Oxford. I have been struggling to find the right words to explain my experience at Oxford thus far. It is a place of magic, of history, and of beauty. Mostly though, I've found it to be a place of inspiration. As I walk the streets and stumble upon the same paths once taken by Tolkien, W.H. Auden or Lewis Caroll (among many others) I feel a sense of the history of this place vibrating around me. As Luke Gibbons states in "'Where Wolfe Tone's state was not': Joyce, monuments and memory", William Benjamin said it best in the Flaneur section of his Arcades project when he wrote:
The most heterogeneous temporal elements thus coexist in the city. If we step from an
eighteenth-century house into one from the sixteenth century, we tumble down the slope of
time. Right next door stands a Gothic church, and we sink to the depths. . . Whoever sets foot
in a city feels caught up as in a web of dreams, where the most remote past is linked to the
events of today. . . Things which find no expression in political events, or find only minimal
expression unfold in the cities: they are a superfine instrument, responsive as an Acolian
harp- despite their specific gravity- to the living historic vibrations of the air.

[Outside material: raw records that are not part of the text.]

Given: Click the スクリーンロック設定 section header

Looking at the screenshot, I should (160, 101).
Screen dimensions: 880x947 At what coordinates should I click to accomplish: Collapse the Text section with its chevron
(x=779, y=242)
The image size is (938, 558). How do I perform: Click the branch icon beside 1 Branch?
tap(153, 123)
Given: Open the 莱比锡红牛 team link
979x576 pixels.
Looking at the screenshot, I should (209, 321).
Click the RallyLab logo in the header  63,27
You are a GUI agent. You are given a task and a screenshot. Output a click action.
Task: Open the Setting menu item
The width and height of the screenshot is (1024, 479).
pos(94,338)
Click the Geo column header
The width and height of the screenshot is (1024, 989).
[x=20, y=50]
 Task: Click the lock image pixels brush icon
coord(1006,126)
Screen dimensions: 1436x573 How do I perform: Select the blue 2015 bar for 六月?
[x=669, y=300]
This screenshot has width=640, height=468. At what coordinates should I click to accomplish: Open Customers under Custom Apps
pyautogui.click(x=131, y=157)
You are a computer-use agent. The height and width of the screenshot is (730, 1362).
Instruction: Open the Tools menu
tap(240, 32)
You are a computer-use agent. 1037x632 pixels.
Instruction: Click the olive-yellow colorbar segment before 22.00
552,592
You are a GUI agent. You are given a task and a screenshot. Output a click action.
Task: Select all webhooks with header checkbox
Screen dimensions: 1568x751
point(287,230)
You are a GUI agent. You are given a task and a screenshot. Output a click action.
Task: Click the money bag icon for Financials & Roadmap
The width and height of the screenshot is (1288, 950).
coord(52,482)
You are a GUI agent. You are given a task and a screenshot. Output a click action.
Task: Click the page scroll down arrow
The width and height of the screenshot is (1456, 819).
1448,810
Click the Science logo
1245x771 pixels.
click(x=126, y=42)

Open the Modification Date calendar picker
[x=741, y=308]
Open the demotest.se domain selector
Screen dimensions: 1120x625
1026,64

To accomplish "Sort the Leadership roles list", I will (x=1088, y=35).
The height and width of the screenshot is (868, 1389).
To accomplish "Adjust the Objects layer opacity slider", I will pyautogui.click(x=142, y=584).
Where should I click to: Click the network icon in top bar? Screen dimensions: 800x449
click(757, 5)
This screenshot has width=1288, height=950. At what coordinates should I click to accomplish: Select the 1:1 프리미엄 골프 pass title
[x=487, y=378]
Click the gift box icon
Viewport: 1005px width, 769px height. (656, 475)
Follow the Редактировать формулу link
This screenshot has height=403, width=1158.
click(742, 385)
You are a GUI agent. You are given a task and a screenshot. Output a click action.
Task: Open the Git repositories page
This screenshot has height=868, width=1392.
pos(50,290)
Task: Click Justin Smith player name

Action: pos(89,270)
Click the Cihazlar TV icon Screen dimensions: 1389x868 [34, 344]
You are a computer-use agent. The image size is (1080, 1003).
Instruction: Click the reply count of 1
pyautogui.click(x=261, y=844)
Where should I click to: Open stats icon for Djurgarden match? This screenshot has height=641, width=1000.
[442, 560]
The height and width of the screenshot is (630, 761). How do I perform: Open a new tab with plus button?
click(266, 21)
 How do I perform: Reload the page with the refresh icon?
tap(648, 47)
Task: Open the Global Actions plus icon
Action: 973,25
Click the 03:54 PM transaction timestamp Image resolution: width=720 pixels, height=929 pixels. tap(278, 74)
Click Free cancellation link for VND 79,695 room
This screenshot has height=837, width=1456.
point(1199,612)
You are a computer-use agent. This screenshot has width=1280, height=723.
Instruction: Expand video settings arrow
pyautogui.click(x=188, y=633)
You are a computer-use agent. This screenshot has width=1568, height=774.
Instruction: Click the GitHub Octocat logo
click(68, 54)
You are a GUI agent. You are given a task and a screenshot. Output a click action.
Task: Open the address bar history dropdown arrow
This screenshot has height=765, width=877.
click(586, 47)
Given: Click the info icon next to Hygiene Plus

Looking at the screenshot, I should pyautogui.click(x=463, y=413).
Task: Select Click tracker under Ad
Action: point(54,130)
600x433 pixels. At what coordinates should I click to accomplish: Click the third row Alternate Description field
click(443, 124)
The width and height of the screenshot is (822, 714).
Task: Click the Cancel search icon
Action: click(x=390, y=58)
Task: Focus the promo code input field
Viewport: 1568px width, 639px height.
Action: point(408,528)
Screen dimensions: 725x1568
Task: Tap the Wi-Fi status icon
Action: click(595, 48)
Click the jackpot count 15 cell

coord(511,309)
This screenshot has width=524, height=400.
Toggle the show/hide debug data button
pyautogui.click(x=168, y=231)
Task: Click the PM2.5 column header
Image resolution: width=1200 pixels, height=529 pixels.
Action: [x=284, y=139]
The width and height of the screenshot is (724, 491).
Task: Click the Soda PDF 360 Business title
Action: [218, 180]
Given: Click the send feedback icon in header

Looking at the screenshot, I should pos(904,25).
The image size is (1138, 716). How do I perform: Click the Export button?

As a native New Yorker, I have not had much interaction with buildings and places of such history. When I was a child, I thought that my grandparents' house on Burton Street in Bath, NY was about as old as it could get as my father had grown up there. Which is why, as an American walking the streets of Oxford, I find everything around me inconceivable in its age, beauty and history. I find myself straining to hear the vibrations that echo from each building, stone, or tree. I feel inspired.